(Saved data entries)

*****

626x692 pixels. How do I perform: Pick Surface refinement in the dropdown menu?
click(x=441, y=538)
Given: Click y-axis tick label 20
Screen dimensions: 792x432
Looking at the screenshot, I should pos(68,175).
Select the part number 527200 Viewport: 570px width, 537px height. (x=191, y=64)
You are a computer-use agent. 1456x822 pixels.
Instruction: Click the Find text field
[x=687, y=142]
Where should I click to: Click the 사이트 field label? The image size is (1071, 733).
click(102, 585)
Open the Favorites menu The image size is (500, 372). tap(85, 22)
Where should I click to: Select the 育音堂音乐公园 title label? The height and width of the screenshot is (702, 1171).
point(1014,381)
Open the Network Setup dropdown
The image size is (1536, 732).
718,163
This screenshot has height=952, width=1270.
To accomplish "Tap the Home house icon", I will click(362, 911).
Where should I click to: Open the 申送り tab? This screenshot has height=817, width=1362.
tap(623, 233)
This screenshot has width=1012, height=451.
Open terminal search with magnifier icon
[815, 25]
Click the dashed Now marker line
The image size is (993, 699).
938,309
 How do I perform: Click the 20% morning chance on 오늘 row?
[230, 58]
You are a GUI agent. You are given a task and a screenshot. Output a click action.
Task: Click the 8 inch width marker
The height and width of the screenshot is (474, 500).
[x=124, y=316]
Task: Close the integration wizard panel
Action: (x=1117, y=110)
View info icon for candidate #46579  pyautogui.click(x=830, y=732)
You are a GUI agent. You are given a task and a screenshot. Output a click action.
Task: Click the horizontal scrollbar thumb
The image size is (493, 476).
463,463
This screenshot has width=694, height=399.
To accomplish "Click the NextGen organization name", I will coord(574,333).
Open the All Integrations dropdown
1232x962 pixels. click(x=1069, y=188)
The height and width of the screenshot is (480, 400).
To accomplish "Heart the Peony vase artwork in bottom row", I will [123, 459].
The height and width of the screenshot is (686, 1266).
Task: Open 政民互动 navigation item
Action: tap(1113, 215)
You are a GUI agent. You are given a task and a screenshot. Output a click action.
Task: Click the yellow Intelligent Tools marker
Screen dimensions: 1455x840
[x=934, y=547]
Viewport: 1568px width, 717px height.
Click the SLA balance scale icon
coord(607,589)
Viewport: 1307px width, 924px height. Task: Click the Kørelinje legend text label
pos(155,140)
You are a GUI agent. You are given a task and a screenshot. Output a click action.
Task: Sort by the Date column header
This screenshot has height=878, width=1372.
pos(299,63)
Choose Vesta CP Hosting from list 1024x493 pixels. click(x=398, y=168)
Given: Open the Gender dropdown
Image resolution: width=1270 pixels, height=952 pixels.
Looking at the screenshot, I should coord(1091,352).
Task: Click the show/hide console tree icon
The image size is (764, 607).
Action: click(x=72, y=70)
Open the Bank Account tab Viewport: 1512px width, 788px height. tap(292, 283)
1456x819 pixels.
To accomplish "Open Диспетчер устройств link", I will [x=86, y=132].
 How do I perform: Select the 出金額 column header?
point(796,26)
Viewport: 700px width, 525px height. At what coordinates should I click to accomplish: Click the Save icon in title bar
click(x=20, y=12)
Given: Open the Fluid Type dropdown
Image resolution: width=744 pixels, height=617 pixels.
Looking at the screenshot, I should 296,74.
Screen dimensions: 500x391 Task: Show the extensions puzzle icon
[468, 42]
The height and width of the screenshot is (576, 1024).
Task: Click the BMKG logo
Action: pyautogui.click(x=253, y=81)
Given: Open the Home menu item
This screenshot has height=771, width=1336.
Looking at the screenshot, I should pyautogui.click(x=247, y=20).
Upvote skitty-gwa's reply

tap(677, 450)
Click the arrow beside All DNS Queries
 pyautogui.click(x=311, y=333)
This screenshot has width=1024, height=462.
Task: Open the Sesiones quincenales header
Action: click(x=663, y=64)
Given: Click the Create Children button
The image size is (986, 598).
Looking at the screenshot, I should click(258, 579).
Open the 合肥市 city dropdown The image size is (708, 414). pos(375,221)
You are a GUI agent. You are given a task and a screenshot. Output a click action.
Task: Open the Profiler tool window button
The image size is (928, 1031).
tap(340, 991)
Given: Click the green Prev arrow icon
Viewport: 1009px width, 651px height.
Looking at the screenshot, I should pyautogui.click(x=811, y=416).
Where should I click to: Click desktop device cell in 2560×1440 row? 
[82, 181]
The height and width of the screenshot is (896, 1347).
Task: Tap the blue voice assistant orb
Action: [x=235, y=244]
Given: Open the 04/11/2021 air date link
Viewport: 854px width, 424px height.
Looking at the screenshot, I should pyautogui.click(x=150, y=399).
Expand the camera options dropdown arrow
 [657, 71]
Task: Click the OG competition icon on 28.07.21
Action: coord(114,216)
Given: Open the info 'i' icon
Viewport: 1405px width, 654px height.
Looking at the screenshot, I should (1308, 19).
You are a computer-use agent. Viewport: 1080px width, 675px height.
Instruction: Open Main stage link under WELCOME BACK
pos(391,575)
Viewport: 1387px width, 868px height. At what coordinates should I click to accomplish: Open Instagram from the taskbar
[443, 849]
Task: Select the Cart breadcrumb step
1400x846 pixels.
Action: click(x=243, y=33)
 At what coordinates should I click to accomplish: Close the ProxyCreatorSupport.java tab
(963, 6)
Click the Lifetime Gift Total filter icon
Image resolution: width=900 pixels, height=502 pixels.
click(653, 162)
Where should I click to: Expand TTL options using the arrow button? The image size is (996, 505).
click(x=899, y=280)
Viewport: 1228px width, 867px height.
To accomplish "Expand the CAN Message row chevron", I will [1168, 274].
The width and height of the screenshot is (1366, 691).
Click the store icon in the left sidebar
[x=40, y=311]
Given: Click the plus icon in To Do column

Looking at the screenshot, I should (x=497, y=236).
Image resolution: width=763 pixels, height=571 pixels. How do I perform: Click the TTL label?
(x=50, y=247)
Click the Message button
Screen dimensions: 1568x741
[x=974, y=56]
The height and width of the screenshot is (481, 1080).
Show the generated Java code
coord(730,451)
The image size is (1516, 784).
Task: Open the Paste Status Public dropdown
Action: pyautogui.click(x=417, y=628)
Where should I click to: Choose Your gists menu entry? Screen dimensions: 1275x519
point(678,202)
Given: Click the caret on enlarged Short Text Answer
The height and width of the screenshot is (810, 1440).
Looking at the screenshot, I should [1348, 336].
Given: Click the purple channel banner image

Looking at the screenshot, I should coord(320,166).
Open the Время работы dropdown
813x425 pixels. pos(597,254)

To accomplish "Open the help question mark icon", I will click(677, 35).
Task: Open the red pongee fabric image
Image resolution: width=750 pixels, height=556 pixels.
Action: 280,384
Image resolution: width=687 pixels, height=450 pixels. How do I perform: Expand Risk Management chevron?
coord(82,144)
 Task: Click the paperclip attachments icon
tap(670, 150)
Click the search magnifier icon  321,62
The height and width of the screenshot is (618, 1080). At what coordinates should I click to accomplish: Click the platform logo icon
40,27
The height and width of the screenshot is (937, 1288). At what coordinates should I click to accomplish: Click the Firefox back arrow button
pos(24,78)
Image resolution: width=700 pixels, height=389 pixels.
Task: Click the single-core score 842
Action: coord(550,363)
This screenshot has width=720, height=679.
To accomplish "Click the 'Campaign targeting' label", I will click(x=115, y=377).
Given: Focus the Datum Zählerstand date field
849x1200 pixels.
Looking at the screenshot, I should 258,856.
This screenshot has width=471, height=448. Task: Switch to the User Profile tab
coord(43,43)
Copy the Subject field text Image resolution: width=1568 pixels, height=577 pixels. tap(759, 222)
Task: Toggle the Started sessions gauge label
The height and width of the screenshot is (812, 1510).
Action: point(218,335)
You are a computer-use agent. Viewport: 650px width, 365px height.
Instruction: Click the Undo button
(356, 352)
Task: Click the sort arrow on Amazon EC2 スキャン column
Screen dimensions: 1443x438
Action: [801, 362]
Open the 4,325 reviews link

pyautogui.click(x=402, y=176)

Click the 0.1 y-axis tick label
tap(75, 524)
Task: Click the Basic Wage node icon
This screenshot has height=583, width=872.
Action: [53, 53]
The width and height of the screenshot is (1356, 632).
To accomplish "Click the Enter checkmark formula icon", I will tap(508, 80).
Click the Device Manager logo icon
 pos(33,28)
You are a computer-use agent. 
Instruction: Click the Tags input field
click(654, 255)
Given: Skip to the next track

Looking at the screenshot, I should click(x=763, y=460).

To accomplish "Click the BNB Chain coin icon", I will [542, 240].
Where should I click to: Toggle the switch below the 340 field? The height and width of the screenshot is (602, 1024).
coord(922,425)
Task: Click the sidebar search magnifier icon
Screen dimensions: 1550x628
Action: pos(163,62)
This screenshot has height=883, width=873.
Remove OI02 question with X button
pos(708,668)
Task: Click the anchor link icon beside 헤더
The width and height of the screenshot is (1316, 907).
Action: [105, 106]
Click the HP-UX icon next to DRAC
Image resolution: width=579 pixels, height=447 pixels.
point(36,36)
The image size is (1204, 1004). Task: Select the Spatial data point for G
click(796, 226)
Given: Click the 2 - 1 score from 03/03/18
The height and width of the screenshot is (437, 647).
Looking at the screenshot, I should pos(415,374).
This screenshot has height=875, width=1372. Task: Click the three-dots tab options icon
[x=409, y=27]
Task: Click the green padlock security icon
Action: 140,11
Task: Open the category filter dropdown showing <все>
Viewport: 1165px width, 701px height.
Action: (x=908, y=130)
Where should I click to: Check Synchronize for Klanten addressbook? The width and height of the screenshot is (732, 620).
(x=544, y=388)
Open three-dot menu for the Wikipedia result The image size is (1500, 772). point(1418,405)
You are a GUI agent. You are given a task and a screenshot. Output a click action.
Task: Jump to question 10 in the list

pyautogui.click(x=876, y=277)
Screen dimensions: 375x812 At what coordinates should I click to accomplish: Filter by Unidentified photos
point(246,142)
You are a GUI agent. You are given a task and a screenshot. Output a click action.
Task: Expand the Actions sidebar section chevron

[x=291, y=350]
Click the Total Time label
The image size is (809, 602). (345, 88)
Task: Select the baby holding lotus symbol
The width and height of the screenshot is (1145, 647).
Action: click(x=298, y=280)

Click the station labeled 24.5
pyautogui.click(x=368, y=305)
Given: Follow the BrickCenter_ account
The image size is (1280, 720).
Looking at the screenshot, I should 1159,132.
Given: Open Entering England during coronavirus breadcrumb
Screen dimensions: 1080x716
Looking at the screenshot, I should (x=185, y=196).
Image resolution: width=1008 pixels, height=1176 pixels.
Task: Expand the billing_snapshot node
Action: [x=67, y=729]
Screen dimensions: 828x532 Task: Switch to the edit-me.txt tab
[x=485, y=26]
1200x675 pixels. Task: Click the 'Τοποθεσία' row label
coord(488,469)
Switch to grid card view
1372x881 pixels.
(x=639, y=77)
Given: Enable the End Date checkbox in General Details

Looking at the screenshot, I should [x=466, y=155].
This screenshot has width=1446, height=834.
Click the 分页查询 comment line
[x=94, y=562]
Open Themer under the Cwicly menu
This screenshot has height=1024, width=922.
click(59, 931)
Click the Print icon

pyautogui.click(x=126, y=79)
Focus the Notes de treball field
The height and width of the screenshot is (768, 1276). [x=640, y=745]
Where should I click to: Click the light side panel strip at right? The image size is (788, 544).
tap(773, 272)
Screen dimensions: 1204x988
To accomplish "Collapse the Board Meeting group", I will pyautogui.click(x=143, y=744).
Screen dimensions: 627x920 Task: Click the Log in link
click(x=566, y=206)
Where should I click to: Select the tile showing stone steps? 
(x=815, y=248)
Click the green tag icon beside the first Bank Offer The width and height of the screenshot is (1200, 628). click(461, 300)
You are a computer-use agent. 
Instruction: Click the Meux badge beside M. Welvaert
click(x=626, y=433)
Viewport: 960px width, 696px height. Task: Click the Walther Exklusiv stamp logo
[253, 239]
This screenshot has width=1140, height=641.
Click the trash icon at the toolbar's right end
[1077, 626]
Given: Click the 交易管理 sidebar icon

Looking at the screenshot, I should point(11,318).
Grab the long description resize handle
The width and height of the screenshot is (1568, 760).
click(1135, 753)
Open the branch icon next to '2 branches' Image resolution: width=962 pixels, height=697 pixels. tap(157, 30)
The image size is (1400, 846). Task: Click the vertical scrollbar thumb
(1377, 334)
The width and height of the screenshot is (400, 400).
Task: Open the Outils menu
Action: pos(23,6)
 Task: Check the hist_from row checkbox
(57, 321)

*****

What is needed -> Show every line of the records above that contains the word "computer".

Result below ->
You are a computer-use agent. 1456x822 pixels.
You are a computer-use agent. Viewport: 1080px width, 675px height.
You are a computer-use agent. Viewport: 650px width, 365px height.
You are a computer-use agent. 
You are a computer-use agent. 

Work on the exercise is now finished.